Although floodwaters have reportedly begun to recede in Zimbabwe and Malawi, allowing some people to return home, the World Food Programme (WFP) warned that Mozambique is facing “a major humanitarian emergency that is getting bigger by the hour”.
An estimated 1.7 million people were in the path of the cyclone in Mozambique, WFP spokesperson Herve Verhoosel told journalists in Geneva, in addition to the 920,000 people affected in Malawi and “thousands more” impacted in Zimbabwe.
Flooding resembles ‘inland oceans’
Aid access is “the biggest challenge”, the WFP spokesperson insisted, while the agency reported that staff members who flew over the area inundated since the weekend, when two swollen rivers burst their banks, spoke of “inland oceans extending for miles and miles”.

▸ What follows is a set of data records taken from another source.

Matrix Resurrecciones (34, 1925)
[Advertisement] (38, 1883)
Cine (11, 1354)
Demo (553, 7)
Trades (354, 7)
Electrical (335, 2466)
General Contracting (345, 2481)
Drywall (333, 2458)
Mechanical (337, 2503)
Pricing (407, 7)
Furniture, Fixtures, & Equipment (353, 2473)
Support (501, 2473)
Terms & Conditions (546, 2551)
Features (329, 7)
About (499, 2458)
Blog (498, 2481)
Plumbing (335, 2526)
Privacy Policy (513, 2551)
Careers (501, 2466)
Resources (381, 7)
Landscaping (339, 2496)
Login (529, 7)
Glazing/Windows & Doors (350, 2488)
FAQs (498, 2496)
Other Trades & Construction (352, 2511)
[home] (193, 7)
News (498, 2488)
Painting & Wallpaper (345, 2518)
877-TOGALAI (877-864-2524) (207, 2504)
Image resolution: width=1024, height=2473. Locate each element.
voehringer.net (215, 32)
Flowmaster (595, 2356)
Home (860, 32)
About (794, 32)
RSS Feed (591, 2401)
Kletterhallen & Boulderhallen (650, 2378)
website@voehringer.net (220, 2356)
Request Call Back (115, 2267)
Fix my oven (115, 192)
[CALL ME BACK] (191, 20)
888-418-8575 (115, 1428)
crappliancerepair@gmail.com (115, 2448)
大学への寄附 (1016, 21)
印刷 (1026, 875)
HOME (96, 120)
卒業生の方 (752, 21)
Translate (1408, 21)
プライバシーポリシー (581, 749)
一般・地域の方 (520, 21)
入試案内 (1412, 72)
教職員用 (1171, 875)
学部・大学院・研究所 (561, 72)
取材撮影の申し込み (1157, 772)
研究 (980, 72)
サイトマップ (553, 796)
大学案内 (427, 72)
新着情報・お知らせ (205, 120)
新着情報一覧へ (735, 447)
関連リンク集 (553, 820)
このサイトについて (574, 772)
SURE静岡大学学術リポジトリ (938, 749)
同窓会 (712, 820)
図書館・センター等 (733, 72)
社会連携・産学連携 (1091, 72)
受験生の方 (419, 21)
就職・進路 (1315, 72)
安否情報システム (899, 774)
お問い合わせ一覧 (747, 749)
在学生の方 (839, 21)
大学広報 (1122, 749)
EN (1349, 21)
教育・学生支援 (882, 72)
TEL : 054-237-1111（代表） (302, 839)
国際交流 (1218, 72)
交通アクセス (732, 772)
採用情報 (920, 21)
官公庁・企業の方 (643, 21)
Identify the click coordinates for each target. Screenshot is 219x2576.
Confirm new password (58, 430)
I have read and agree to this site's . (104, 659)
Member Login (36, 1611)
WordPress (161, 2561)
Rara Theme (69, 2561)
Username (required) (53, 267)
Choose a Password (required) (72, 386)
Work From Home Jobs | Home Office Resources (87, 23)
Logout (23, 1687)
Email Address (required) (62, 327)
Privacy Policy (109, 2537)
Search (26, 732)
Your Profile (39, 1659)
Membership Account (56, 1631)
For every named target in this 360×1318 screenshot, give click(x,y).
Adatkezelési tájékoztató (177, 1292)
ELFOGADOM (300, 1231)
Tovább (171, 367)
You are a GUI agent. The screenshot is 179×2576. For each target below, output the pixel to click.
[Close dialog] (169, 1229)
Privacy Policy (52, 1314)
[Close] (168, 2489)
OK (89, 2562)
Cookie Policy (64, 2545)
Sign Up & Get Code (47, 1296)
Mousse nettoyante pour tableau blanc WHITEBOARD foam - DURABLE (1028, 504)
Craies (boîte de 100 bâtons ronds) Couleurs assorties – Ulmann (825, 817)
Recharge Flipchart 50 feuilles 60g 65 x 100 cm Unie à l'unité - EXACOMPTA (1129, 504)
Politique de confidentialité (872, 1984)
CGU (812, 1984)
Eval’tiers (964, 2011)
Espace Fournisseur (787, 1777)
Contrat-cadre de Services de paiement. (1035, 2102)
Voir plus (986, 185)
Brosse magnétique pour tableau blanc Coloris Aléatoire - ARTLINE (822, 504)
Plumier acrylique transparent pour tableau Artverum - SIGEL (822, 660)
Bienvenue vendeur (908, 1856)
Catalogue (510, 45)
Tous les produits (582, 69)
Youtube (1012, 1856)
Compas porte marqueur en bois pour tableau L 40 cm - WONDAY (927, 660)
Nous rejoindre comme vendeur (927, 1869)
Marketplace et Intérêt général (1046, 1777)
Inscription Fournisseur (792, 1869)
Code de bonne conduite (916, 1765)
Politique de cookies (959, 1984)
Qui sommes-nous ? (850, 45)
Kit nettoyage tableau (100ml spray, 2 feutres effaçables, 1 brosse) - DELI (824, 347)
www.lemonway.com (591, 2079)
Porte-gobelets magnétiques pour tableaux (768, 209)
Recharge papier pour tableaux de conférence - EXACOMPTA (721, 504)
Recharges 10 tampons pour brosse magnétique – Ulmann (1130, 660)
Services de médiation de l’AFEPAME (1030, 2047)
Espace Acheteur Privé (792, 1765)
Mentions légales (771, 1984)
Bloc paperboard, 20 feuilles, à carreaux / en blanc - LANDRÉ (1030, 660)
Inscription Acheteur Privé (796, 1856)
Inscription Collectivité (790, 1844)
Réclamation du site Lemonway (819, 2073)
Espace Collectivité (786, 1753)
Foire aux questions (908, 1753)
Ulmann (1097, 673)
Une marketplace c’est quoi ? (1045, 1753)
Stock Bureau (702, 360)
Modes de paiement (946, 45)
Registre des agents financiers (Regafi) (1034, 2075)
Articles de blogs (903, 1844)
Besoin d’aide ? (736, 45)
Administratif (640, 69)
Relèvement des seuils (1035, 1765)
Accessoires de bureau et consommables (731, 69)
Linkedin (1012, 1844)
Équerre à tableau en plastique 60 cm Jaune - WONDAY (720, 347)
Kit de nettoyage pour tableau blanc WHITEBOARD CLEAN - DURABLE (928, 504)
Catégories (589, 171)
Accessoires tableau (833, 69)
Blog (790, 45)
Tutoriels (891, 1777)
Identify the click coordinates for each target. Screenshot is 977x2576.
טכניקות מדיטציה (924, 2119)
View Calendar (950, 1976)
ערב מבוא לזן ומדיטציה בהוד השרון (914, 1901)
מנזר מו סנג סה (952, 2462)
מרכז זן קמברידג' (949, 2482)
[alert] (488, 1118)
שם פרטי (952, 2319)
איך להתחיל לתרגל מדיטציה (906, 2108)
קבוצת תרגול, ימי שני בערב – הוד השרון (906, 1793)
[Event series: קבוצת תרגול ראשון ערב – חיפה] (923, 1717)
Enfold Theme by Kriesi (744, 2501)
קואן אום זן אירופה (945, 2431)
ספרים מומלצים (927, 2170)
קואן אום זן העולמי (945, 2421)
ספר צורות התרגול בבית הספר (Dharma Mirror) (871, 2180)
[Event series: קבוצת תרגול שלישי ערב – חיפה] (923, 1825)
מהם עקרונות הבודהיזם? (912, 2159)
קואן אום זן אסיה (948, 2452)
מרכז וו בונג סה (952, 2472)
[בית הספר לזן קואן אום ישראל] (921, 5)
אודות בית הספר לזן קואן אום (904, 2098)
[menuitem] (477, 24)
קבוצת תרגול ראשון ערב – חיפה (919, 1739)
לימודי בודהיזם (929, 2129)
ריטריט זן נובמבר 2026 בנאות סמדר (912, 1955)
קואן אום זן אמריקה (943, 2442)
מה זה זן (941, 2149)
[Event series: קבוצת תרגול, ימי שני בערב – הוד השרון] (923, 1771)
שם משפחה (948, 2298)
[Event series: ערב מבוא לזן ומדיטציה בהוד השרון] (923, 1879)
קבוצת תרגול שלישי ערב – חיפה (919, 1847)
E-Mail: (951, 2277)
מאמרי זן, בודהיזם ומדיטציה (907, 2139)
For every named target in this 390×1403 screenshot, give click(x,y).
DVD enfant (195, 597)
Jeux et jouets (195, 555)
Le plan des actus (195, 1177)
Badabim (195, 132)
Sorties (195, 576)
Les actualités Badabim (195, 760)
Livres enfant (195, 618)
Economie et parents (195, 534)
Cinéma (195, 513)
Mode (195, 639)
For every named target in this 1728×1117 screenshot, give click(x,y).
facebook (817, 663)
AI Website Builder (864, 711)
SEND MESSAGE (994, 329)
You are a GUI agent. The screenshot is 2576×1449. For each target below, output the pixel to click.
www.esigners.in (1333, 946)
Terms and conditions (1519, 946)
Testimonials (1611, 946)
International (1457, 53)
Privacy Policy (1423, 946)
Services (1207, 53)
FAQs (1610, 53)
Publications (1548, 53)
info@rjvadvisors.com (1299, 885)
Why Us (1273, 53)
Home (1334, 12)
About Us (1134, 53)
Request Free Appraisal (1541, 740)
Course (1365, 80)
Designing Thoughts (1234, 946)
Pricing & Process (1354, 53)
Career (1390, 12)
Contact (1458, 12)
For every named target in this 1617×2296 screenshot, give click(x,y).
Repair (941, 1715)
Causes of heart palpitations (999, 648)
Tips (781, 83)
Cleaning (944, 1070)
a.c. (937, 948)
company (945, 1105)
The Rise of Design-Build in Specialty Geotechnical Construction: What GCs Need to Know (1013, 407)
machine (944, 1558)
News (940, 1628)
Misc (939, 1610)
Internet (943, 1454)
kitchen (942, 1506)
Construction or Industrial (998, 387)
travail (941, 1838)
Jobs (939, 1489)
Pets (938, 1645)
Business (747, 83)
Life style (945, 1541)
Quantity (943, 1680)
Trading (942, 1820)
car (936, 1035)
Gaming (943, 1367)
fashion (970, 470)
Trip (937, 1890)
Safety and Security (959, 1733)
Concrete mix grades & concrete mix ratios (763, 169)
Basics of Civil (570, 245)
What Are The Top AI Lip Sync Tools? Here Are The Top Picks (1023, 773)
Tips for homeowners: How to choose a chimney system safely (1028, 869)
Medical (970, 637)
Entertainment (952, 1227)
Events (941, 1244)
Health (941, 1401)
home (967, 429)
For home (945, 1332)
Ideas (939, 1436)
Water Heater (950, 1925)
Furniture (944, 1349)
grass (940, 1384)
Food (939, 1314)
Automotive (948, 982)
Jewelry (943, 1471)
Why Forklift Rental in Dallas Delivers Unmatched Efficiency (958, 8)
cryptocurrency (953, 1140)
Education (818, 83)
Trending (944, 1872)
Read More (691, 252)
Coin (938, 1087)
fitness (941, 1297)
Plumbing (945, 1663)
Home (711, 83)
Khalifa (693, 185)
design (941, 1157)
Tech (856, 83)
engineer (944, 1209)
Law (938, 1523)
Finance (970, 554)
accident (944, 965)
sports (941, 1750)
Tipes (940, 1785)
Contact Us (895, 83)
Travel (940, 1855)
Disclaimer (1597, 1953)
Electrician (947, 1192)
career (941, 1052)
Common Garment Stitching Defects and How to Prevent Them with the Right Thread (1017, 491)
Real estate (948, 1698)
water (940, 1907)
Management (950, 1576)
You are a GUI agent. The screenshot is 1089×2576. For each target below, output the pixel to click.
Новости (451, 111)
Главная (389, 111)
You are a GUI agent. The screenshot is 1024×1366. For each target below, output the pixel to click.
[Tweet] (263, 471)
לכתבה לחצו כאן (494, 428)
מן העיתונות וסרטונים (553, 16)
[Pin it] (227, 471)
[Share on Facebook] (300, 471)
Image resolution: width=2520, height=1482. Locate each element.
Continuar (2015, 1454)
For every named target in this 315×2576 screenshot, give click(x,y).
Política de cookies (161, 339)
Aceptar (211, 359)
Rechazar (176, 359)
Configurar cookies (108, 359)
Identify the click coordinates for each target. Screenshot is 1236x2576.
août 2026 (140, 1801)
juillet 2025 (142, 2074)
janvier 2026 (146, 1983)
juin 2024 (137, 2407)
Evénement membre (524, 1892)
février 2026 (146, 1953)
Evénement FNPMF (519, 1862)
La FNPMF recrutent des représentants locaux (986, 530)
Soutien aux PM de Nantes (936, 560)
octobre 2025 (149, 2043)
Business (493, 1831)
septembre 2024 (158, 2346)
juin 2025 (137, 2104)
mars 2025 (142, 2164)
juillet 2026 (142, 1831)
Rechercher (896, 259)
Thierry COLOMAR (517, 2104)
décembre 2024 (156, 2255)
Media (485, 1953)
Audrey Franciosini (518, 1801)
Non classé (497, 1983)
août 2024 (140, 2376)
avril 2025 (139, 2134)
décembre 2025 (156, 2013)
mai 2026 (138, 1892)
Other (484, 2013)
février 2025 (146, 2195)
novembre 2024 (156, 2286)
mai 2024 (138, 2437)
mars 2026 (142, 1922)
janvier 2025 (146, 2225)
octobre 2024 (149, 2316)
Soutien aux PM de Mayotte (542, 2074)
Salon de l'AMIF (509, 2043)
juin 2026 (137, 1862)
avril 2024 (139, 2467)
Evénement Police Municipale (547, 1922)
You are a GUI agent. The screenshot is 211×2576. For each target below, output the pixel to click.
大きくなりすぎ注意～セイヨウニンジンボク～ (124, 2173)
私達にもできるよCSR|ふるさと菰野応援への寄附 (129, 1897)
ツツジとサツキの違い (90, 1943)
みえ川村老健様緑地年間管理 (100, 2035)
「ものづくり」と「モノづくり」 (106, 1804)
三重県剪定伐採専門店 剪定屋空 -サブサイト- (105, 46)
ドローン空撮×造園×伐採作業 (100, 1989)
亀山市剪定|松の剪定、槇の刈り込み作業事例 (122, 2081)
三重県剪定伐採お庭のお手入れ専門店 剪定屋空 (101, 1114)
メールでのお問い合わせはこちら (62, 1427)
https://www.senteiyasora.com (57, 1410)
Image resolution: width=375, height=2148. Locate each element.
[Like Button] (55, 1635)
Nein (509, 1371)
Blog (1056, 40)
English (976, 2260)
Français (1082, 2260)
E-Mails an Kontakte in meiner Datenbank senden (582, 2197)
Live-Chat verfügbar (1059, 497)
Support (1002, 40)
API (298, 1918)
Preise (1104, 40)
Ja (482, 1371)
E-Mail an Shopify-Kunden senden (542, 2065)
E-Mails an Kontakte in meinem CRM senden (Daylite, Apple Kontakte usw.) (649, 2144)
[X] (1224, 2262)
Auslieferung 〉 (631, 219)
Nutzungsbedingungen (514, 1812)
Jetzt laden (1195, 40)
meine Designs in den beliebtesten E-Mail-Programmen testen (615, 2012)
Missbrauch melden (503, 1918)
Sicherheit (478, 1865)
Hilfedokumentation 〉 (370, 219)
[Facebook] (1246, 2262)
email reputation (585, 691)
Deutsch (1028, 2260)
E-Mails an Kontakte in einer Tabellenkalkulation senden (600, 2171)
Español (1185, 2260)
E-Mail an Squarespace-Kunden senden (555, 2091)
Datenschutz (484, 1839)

In Mozambique, WFP aims to support 600,000 people affected by the cyclone, which struck with wind speeds in excess of 150 kilometres per hour. In Malawi, the UN agency plans to target 650,000 people with food assistance.
Amid the humanitarian response, heavy rain is continuing and more is forecast, according to Clare Nullis, spokesperson for the World Meteorological Organization (WMO). “The Mozambican President is quoted as saying they are fearing there are more than 1,000 casualties,” she said. “If these reports, these fears are realized, then we can say that this is one of the worst weather-related disasters – tropical cyclone-related disasters – in the Southern hemisphere.”
Thousands fighting for their lives on rooftops, in trees
UN Children’s Fund UNICEF confirmed the scale of the emergency, noting that 260,000 children have been affected in Mozambique, which bore the brunt of Idai.
“Many people are in desperate situations, several thousand are fighting for their lives at the moment sitting on rooftops, in trees and other elevated areas,” said spokesperson Christophe Boulierac. “This includes families and obviously many children.”
Gerald Bourke, WFP’s Regional Communications Officer for Southern Africa, told UN News on Tuesday morning, that the “key concern is for those people who have been stranded, isolated by the flood waters…People that have overflown the area speak of inland oceans, running for mile after mile, with water above tree level.”